↓↓↓

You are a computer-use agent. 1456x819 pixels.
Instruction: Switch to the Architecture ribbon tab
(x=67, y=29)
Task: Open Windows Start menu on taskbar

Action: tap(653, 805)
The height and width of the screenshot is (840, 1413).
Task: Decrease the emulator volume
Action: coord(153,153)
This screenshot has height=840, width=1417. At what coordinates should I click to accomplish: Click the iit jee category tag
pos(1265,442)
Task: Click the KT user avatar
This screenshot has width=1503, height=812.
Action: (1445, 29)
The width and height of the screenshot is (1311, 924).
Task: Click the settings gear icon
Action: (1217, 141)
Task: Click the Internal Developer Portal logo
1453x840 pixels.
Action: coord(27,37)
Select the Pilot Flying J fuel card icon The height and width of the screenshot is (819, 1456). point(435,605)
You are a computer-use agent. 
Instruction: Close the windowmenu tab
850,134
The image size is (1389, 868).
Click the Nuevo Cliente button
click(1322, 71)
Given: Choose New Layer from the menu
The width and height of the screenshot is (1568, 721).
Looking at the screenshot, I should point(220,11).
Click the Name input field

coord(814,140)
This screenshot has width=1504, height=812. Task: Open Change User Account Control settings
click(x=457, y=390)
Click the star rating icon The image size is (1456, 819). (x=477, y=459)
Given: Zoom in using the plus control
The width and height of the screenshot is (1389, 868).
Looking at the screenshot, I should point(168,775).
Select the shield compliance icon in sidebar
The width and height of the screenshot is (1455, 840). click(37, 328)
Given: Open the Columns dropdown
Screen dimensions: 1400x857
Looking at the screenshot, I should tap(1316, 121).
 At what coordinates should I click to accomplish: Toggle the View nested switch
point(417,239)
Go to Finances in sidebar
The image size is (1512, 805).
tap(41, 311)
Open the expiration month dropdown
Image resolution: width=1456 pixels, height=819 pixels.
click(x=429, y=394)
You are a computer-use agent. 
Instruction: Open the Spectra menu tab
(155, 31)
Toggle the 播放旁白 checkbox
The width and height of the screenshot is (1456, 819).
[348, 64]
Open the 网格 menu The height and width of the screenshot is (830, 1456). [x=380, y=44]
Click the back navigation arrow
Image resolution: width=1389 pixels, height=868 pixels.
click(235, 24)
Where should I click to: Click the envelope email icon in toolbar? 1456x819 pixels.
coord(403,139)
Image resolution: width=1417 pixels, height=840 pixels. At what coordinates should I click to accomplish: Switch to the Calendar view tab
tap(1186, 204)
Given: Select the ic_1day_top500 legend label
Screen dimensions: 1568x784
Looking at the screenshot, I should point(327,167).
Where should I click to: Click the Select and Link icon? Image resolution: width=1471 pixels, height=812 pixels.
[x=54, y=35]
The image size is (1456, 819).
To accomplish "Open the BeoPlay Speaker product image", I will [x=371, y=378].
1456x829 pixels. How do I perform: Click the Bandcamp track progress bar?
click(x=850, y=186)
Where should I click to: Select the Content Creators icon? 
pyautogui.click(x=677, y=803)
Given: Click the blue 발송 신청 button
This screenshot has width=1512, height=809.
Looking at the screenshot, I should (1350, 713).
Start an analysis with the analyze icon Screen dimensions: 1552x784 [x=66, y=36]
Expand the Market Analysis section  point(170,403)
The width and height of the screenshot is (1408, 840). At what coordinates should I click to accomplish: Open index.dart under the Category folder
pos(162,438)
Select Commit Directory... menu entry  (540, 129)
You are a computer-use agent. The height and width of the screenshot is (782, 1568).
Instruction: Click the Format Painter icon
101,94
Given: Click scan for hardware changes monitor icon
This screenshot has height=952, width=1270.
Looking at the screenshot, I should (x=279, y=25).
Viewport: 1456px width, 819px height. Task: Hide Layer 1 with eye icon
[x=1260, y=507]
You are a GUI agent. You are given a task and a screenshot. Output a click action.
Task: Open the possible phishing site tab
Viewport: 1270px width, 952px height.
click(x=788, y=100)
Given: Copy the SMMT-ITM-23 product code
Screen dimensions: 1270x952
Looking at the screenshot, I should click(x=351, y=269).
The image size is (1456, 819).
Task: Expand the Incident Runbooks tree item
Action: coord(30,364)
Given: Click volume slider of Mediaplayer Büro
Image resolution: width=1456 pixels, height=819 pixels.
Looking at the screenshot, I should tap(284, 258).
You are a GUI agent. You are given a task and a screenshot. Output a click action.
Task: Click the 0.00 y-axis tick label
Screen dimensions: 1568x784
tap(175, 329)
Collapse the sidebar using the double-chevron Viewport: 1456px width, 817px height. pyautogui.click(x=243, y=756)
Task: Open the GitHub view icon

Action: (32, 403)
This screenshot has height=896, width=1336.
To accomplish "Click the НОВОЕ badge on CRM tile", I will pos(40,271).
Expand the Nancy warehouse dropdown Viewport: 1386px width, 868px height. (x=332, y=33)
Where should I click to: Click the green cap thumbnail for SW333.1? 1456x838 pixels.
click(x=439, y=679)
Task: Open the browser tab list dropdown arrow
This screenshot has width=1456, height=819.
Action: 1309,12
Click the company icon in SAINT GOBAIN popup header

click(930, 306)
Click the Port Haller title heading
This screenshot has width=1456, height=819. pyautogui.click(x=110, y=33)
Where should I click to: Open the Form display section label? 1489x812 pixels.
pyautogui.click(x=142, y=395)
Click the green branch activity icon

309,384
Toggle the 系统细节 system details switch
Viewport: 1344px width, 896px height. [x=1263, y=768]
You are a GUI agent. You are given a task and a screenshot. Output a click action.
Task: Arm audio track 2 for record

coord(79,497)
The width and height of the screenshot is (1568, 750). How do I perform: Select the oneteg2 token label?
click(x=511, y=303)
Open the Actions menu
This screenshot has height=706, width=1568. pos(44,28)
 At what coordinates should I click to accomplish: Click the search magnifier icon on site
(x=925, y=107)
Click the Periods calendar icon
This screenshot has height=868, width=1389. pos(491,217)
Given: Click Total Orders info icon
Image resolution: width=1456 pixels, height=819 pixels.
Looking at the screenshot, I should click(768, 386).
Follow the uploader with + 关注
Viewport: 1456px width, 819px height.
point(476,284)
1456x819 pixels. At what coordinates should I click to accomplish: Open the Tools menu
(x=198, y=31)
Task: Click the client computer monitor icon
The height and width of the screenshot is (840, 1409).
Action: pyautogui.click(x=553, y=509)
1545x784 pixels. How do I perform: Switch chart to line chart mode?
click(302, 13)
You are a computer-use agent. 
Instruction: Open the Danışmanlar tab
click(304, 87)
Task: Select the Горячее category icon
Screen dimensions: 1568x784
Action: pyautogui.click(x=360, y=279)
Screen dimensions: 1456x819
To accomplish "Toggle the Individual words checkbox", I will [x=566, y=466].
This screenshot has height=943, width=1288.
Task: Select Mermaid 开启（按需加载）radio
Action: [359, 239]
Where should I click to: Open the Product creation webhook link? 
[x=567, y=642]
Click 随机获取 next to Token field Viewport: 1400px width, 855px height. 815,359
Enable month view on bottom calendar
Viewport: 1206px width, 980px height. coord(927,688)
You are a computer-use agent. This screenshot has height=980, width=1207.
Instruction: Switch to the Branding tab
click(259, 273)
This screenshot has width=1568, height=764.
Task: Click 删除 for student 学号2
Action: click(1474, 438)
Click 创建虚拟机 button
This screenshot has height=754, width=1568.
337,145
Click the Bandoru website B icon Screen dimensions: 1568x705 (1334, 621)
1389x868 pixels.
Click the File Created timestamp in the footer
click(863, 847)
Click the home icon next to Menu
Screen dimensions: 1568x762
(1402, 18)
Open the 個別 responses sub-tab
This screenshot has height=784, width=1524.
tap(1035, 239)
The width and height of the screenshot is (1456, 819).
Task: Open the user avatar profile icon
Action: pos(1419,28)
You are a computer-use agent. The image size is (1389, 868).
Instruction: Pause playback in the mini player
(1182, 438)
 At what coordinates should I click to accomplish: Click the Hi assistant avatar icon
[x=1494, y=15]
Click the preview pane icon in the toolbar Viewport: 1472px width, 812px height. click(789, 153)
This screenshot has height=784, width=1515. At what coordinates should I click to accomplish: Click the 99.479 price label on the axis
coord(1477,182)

↑↑↑

* WHAT YOU HAVE TO DO *
Output only the lines that run from the one containing "Click the File" through the last line of the material above, both included.

* RESPONSE TO THIS EXERCISE *
Click the File Created timestamp in the footer
click(863, 847)
Click the home icon next to Menu
Screen dimensions: 1568x762
(1402, 18)
Open the 個別 responses sub-tab
This screenshot has height=784, width=1524.
tap(1035, 239)
The width and height of the screenshot is (1456, 819).
Task: Open the user avatar profile icon
Action: pos(1419,28)
You are a computer-use agent. The image size is (1389, 868).
Instruction: Pause playback in the mini player
(1182, 438)
 At what coordinates should I click to accomplish: Click the Hi assistant avatar icon
[x=1494, y=15]
Click the preview pane icon in the toolbar Viewport: 1472px width, 812px height. click(789, 153)
This screenshot has height=784, width=1515. At what coordinates should I click to accomplish: Click the 99.479 price label on the axis
coord(1477,182)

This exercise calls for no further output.